A West Virginia School Of Excellence

Papoo Crofton transferred from Ohio Northern University to the prestigious Foreign Service School at Georgetown University in 1927, where he drove a cab to put himself through Law School.

He went home to West Virginia and was elected Prosecuting Attorney for Wood County in 1936. He was a union man, a champion of the underdog – even in sports.

When I came of age, at least old enough to help with the chores and change out the opera records on the stereo (usually set to maximum volume so that we could hear it outside) he had me out to the Farm. I was usually tasked with physical duties like raking out the pond scum from the lake, mowing and shucking oysters for the motley crew he entertained (Injun Joe, Eddy Gillespie and the rest of Wood County’s outcasts). Papoo was for the Jesuits and against bullies. He took it as a matter of religious faith that there was beauty in the worst of us.

A good and loyal Democrat, he was invited to the inaugural for LBJ. He even had a well worn Spiro Agnew dartboard on the Farmhouse Porch.

He loved art, books, music, history, poetry and sports. He knew them all better than anyone I ever met. He was a world traveler  – on one of his famous solo voyages to the Olympics (Munich in the ’70’s), terrorists attacked and held Israeli athletes hostage. It was a jarring thing to him – an act of political hate and violence on the worlds’ stage for peace and athletic achievement. He recounted the event often, describing it in terms that laid bare the scars that terror can leave on those in its close proximity.

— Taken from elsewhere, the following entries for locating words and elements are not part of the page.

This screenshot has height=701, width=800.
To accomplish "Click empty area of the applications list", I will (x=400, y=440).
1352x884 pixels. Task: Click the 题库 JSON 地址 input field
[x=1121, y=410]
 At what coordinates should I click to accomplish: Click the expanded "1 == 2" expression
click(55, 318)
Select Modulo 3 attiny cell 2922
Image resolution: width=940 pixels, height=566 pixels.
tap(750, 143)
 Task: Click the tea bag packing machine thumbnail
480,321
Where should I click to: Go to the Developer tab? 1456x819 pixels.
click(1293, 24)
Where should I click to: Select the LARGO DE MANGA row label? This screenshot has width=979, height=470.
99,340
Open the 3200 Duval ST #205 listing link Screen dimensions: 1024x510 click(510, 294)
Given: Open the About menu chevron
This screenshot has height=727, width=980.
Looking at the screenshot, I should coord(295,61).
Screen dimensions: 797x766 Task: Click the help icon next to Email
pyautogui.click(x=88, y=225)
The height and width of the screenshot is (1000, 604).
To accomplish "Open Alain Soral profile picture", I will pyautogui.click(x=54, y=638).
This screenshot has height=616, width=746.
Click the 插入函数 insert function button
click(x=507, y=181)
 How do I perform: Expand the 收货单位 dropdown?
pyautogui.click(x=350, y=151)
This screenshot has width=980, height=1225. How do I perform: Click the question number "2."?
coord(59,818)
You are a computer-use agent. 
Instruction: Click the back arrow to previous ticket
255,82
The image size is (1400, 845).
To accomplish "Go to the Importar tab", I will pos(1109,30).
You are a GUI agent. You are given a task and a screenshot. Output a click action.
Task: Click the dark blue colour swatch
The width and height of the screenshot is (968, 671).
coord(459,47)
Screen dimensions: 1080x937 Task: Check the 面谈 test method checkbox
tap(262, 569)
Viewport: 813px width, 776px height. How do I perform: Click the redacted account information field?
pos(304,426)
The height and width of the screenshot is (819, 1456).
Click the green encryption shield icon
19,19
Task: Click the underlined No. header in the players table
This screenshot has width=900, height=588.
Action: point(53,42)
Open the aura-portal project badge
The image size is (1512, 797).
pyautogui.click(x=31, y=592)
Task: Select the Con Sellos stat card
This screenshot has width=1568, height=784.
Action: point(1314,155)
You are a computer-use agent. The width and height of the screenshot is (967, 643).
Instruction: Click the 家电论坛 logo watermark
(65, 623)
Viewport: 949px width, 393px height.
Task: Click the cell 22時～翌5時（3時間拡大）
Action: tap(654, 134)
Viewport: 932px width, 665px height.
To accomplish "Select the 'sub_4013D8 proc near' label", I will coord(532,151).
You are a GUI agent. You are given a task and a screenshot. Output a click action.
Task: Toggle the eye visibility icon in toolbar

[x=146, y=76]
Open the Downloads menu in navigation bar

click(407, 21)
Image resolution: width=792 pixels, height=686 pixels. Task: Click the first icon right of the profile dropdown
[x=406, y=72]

One of the proudest moments of my life was having him attend my graduation at W&L, where he mingled easily with celebrity professors like Clark Mollenhoff: two giants of my young world, both fixed in my mind for their commitment to truth and justice. I was a little awestruck in the moment – unexpected and brief as it was. I was taken out of my own head and revelry of the day and made a simple witness to the coming together of these two grizzled old men who had seen war and more terrible things. Mollenhoff was a disciple of Lincoln Steffens, the famous muckraking investigative journalist. I’d taken just about every course he taught at W&L, emboldening a fascination with politics started in my family by Papoo. In my Grandfather, the Profesor found a kindred spirit – who knew how to make friends wherever he went. We stood on the balcony of the Alexander Withrow House in Lexington, Virginia and celebrated our lives, the lives of our families and friends, the life of the body politic and the lives of people we hadn’t yet met.